══ Record extracts

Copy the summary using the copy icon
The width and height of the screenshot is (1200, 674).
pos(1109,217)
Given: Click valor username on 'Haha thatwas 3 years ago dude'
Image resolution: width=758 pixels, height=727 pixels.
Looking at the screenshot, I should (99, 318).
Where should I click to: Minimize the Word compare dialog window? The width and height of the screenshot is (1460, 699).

════
══ Record extracts

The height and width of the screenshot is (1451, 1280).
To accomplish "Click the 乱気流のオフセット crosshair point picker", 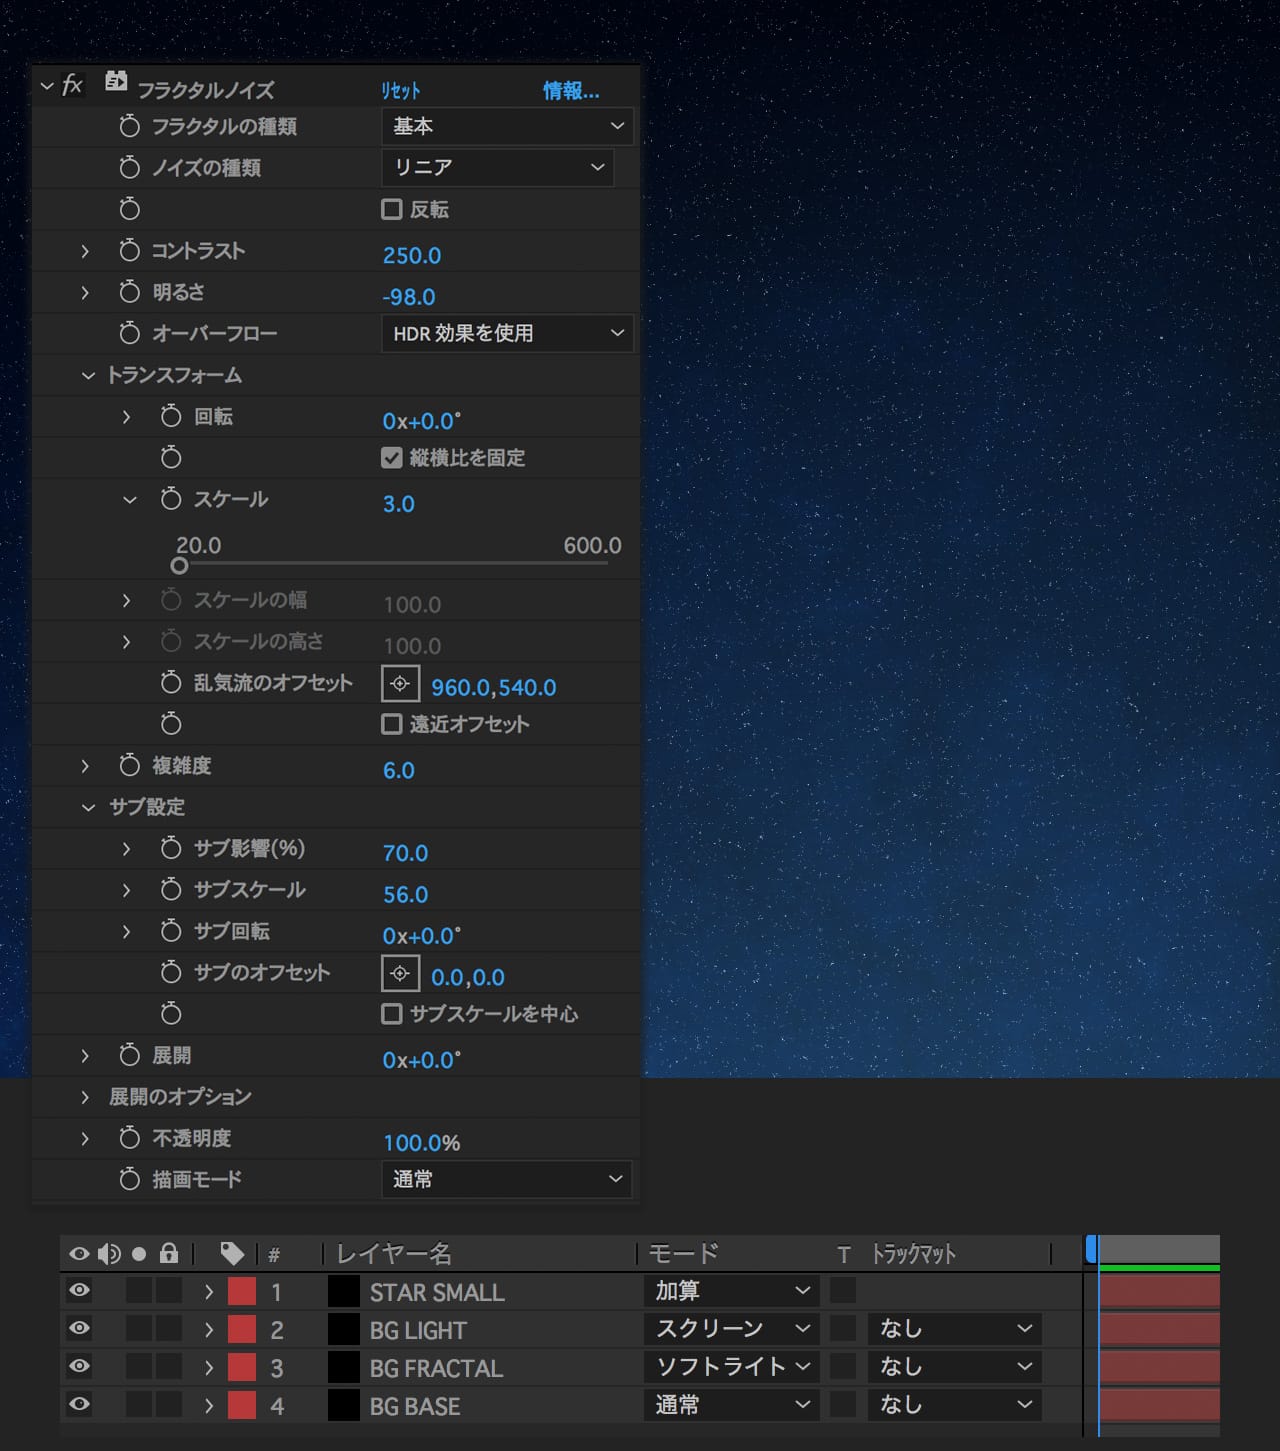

════

Problem statement:
Using the data above, reproduce exactly the lines between those holding "Copy the summary using the copy icon" and "Where should I", inclusive, and no others.

Written solution:
Copy the summary using the copy icon
The width and height of the screenshot is (1200, 674).
pos(1109,217)
Given: Click valor username on 'Haha thatwas 3 years ago dude'
Image resolution: width=758 pixels, height=727 pixels.
Looking at the screenshot, I should (99, 318).
Where should I click to: Minimize the Word compare dialog window? The width and height of the screenshot is (1460, 699).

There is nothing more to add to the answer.